The XML-enabled database, with a relational database engine, stores XML data in relations. The XML document schema must be translated into the relational schema before accessing the corresponding tables. Similarly, the XML query language must be translated into SQL to access the relations. Figure 20.1 shows the architecture of the XML-enabled database. The XML-QL (XML Query Language) is implemented as an add-on function to the RDBMS. The relational QE (query engine) parses the XML-QL and translates it into SQL. The SQL is executed inside the RDBMS to perform operations with the storage manager. The XML-QL must be implemented separately. Since XML data instances are stored in relational tables, translated SQL may involve retrieval and join operations, which may consume considerable CPU power and cause performance degradation.
The native XML database stores XML data directly. The database engine accesses the XML data without performing any conversion. This is the main difference between an XML-enabled database and a native XML database. This direct access in a native XML database can reduce processing time and provide better performance. The XML engine stores XML documents in and retrieves them from their respective data sources. The storage and retrieval are based on schemas defined by the administrator. The native XML database implements performance-enhancing technologies, such as compression and buffer pool management, and reduces the workload related to database administration. The diagram in Figure 20.2 shows the storing and retrieving of XML data through the XML engine. The XML parser checks the syntactical correctness of the schema and ensures the incoming XML data objects are well formed. The object processor is used to store objects in the native XML store. The query language is XML Query Language (XQL). The query interpreter resolves incoming requests and interacts with the object composer to retrieve XML objects according to the schemas defined by the administrator. Using the storage and retrieval schemas, the object composer constructs the information objects and returns them as XML documents.

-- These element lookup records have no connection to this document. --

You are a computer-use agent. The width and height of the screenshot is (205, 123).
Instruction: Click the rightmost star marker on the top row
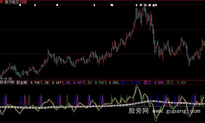click(x=156, y=5)
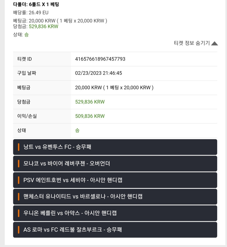This screenshot has height=247, width=227.
Task: Click orange marker on PSV 에인트호번 row
Action: click(x=19, y=180)
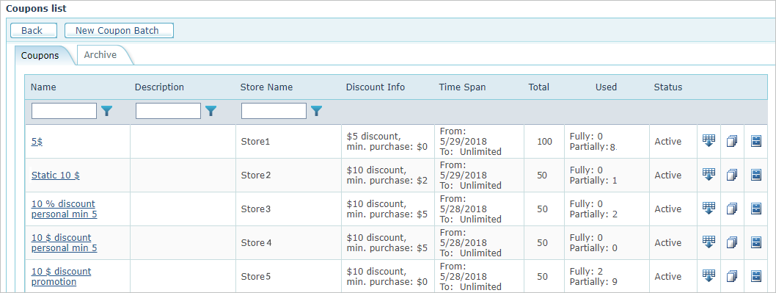Export grid icon for Store4 coupon row
This screenshot has width=776, height=293.
(x=709, y=242)
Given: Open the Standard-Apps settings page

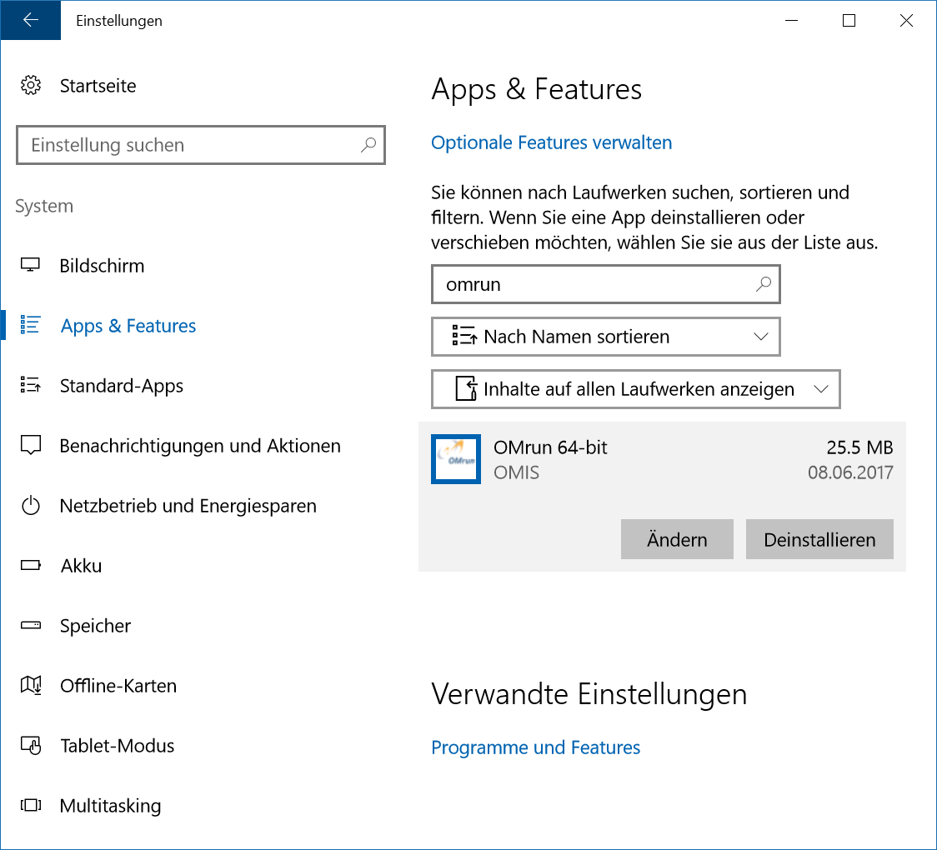Looking at the screenshot, I should click(121, 386).
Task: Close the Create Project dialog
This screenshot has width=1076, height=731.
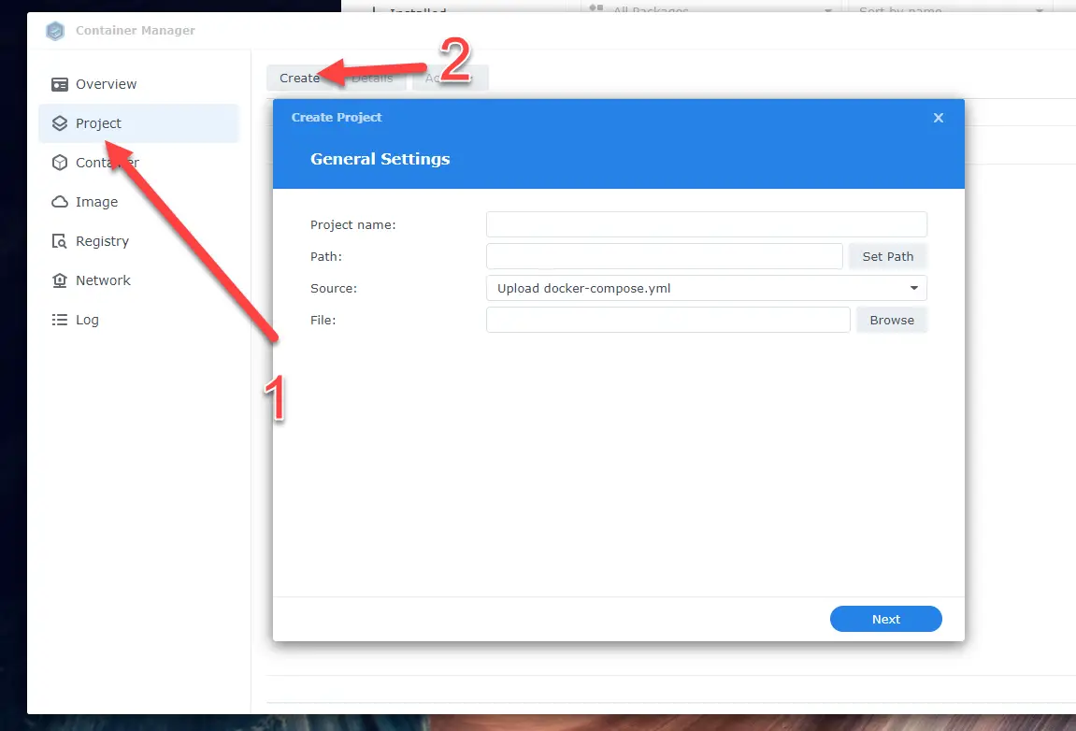Action: [x=939, y=118]
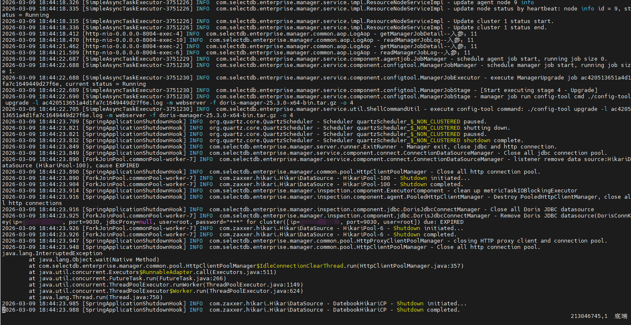Click the highlighted cursor on the last line

tap(4, 310)
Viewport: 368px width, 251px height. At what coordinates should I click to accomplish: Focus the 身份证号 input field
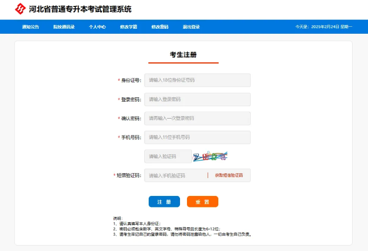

The arrival of native XML databases has been fairly rapid. However, the maturity of the technology may be questionable. How well do such products perform? Can they really replace traditional (relational) database products? The goal of this chapter is to try to answer these questions. We will implement some performance tests to compare a modern XML-enabled database with a native XML database. Through various procedures and operations, we will measure and record the outcome. The data will then be analyzed, and we will then draw our conclusions.